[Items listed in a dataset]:
▬▬▬

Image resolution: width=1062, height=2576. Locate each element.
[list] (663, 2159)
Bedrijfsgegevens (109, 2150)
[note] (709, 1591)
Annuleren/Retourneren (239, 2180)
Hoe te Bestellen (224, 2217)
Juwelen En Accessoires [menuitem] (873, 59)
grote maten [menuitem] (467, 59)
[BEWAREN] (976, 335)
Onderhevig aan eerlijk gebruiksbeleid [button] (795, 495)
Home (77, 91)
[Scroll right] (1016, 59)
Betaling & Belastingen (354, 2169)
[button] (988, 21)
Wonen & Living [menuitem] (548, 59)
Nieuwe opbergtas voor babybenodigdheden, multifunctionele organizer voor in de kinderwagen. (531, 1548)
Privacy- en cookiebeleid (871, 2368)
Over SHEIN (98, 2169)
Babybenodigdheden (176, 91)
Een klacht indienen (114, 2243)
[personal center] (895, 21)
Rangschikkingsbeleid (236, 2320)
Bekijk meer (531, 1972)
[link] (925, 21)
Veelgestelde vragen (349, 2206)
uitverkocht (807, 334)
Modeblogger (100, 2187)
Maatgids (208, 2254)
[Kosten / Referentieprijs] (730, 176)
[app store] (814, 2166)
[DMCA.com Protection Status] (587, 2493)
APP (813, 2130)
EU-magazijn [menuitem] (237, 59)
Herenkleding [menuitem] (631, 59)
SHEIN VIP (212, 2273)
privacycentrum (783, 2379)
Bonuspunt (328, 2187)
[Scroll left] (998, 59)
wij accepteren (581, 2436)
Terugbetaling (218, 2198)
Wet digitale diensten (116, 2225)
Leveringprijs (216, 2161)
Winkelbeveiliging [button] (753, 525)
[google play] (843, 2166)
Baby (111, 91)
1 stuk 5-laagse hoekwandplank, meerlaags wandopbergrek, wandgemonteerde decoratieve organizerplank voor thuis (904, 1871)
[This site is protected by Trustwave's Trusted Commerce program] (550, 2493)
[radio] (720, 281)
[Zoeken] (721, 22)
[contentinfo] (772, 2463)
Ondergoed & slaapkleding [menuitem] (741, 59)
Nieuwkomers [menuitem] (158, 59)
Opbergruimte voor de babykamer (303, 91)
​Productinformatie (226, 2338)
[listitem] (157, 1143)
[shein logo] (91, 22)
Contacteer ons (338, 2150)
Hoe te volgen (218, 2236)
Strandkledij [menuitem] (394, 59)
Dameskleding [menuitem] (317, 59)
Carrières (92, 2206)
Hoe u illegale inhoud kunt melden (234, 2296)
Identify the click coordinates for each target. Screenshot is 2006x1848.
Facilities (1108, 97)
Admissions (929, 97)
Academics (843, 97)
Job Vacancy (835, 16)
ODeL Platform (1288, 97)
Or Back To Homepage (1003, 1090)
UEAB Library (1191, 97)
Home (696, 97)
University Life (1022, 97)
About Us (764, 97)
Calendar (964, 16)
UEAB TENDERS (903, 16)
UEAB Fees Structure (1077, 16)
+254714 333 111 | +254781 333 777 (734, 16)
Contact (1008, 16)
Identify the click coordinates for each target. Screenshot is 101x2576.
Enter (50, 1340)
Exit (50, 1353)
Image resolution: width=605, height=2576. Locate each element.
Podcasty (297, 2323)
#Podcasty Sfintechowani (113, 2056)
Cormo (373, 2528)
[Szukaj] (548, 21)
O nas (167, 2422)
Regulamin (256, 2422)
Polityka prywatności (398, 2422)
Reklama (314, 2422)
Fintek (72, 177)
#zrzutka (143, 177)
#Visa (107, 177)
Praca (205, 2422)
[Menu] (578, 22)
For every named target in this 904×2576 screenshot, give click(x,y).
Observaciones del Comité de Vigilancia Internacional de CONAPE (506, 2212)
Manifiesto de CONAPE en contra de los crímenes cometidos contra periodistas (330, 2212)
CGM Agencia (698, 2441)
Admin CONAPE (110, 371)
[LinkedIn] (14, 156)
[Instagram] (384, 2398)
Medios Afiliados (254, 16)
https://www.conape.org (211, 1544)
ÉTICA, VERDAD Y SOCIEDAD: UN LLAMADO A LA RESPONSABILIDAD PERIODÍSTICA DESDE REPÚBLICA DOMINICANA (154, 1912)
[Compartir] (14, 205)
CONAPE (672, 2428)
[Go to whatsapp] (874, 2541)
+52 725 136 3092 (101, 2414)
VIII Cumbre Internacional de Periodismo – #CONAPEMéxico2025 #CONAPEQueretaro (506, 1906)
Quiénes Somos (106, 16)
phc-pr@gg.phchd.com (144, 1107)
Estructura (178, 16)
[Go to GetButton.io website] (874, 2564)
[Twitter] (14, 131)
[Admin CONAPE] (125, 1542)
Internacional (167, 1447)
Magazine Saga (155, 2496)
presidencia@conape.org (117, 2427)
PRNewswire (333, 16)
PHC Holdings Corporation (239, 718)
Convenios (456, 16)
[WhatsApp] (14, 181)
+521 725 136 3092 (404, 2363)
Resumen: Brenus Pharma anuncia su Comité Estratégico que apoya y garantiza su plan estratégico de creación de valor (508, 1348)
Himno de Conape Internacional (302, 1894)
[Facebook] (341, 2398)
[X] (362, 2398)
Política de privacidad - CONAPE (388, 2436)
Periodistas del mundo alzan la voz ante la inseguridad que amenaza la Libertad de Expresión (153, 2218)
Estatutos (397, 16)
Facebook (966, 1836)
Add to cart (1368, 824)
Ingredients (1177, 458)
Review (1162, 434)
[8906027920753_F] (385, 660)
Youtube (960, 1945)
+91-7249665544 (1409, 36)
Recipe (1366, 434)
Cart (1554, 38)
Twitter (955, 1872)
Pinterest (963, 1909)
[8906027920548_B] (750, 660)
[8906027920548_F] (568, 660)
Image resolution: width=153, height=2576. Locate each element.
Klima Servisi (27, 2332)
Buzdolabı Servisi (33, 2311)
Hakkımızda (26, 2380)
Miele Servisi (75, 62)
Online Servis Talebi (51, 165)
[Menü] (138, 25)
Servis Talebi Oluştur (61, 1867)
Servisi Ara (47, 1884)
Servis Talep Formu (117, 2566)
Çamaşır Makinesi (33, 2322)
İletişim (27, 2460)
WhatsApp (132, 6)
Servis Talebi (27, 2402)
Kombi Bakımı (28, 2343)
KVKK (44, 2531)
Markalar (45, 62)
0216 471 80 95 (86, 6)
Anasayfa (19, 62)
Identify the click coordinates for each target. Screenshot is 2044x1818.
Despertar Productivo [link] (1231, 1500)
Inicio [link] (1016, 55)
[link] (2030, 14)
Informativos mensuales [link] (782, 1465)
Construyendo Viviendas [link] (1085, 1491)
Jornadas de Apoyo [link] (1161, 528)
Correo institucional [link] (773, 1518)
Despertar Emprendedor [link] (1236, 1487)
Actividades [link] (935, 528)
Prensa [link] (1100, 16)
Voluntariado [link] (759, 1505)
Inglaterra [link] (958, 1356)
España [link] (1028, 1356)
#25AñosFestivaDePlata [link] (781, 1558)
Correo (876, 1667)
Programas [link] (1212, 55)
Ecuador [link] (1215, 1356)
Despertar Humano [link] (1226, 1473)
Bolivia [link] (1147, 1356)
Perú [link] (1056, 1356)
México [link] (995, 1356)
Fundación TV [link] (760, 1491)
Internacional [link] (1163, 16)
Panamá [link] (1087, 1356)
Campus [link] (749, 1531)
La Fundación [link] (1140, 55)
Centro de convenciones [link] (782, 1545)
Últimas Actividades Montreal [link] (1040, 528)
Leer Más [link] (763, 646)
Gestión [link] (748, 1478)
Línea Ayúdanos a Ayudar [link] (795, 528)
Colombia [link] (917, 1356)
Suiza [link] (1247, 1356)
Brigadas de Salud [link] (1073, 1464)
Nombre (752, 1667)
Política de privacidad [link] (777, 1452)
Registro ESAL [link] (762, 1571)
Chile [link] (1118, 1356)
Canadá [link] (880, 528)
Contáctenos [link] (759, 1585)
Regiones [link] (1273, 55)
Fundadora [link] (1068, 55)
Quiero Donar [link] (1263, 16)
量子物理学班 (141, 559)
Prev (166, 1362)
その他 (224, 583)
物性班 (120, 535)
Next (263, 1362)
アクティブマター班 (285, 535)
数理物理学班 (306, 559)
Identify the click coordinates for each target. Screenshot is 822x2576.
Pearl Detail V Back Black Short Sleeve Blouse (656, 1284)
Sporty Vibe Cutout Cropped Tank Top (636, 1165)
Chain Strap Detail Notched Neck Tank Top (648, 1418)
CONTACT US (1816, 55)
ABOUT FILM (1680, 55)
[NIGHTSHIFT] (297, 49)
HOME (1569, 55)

▬▬▬

[DIRECTIONS FOR THIS TASK]: Copy the lines of the data above exactly as written, beginning with the line containing "Cormo (373, 2528)" and ending with the line containing "[Menu] (578, 22)", and leave out all other lines.

[WORKED SOLUTION]:
Cormo (373, 2528)
[Szukaj] (548, 21)
O nas (167, 2422)
Regulamin (256, 2422)
Polityka prywatności (398, 2422)
Reklama (314, 2422)
Fintek (72, 177)
#zrzutka (143, 177)
#Visa (107, 177)
Praca (205, 2422)
[Menu] (578, 22)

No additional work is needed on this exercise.